- About this exercise: Verbatim repeat, images excluded. Give each entry again as written.

- Dataset extract:
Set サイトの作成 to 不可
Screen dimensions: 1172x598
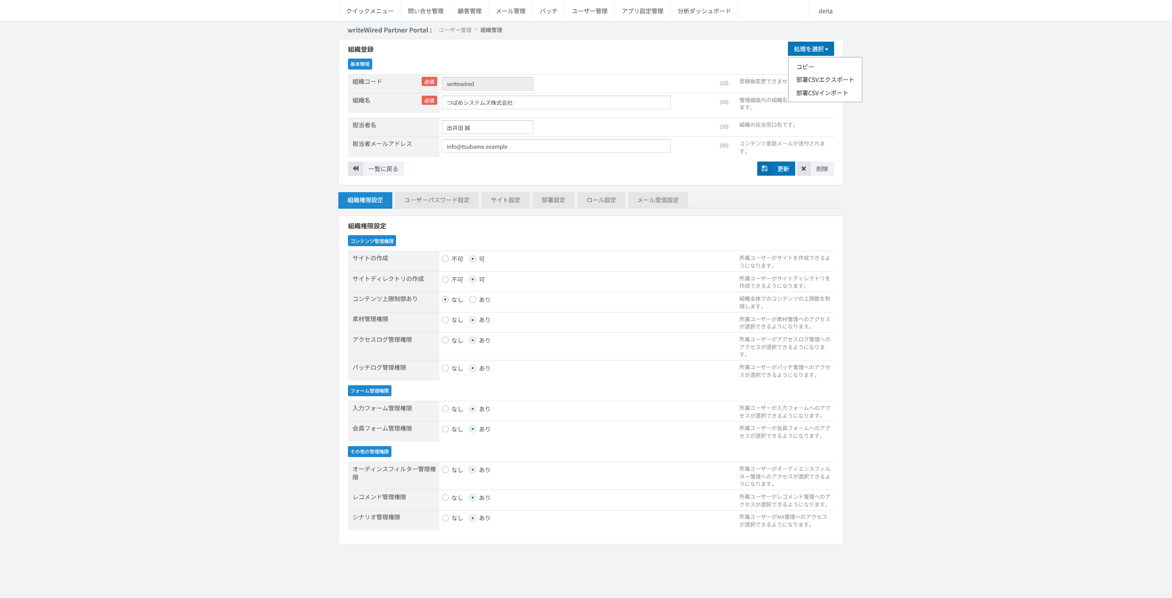(445, 259)
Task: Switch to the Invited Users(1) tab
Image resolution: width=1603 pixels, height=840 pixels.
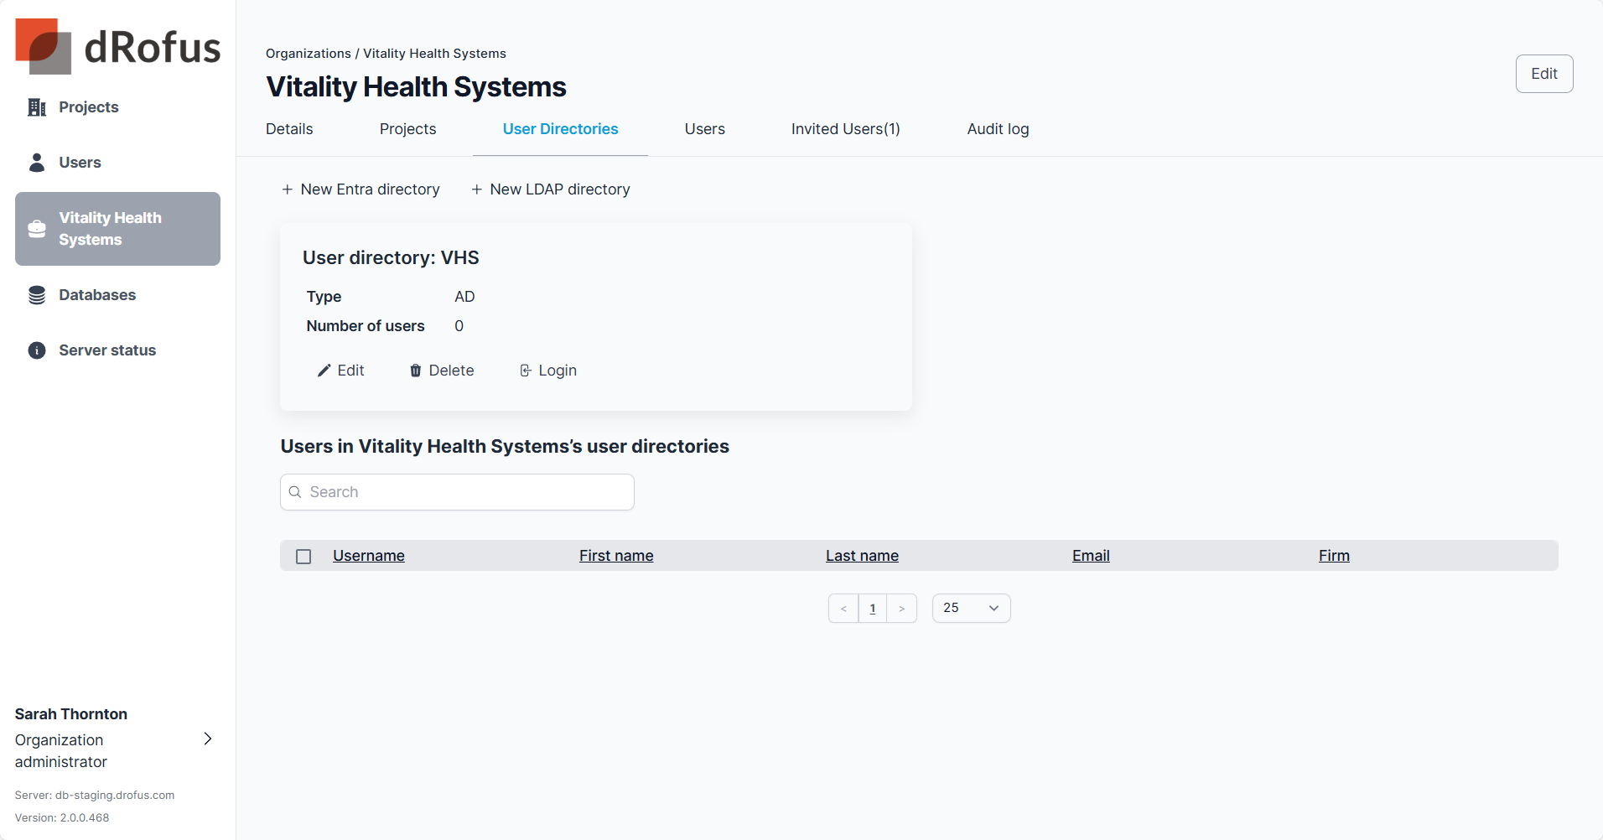Action: pos(845,129)
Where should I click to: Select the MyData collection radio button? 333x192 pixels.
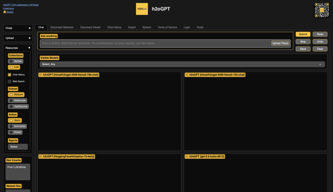click(x=11, y=61)
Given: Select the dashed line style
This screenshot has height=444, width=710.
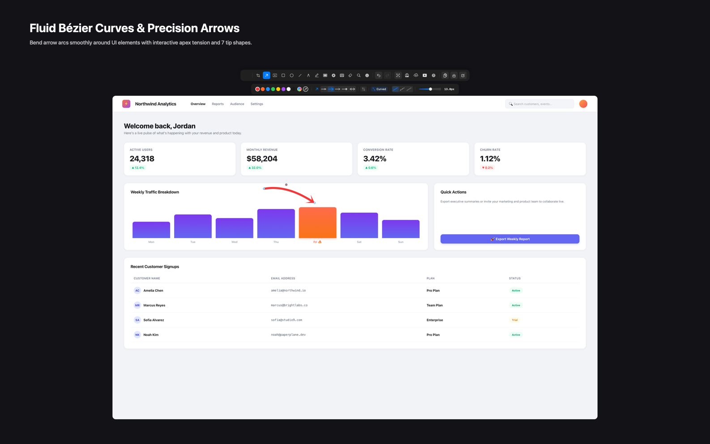Looking at the screenshot, I should pos(402,89).
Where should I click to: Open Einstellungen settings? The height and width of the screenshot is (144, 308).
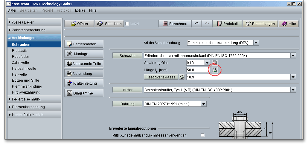pyautogui.click(x=260, y=24)
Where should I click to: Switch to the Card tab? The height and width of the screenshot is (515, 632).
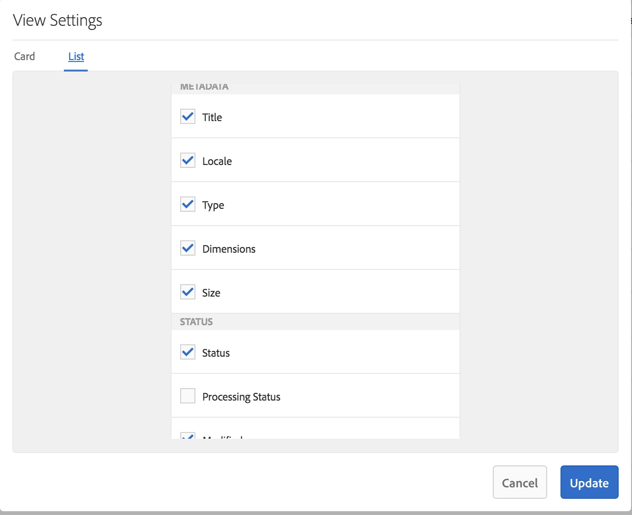click(25, 56)
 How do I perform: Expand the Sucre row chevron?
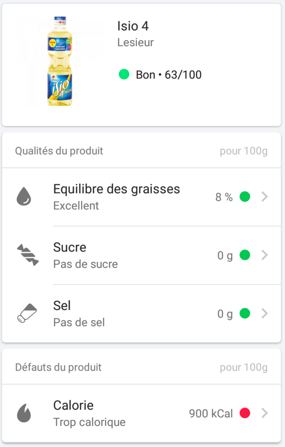pyautogui.click(x=265, y=255)
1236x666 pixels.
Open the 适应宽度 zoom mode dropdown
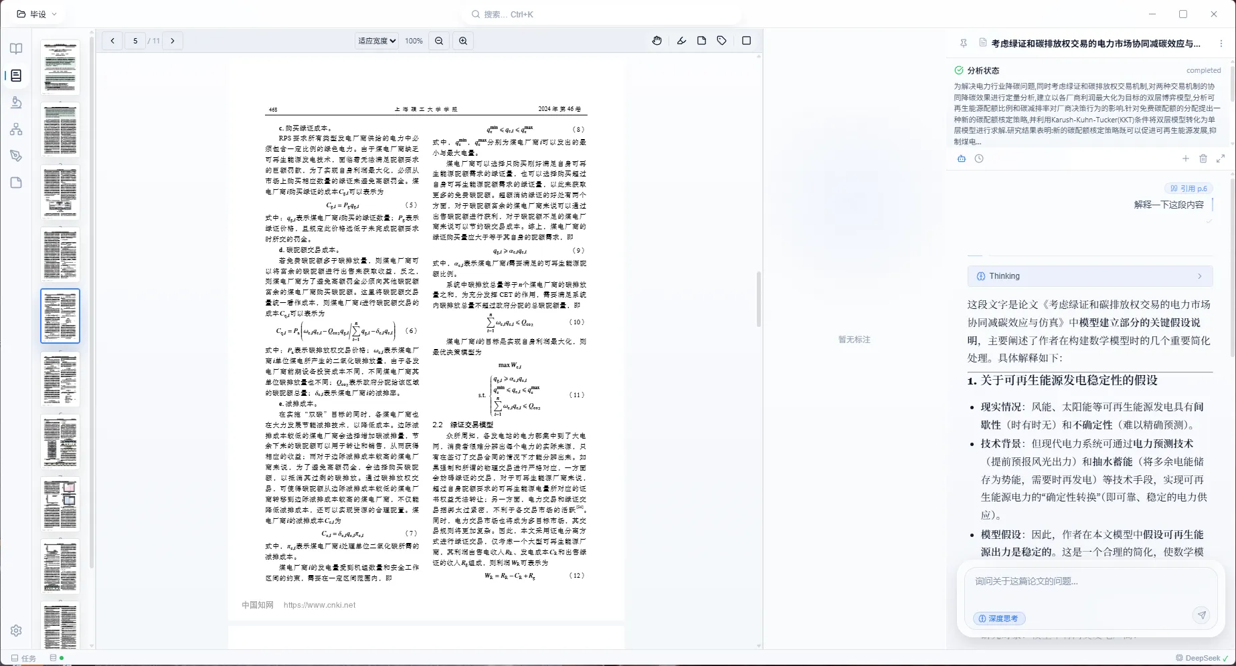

- Task response:
Set サイトの作成 to 不可
Screen dimensions: 1172x598
(445, 259)
Task: Switch to the Invited Users(1) tab
Image resolution: width=1603 pixels, height=840 pixels.
Action: pos(845,129)
Where should I click to: Select the MyData collection radio button? 333x192 pixels.
click(x=11, y=61)
Given: Select the dashed line style
This screenshot has height=444, width=710.
Looking at the screenshot, I should pos(402,89).
Where should I click to: Open Einstellungen settings? The height and width of the screenshot is (144, 308).
pyautogui.click(x=260, y=24)
Where should I click to: Switch to the Card tab? The height and width of the screenshot is (515, 632).
click(25, 56)
 How do I perform: Expand the Sucre row chevron?
pyautogui.click(x=265, y=255)
1236x666 pixels.
Open the 适应宽度 zoom mode dropdown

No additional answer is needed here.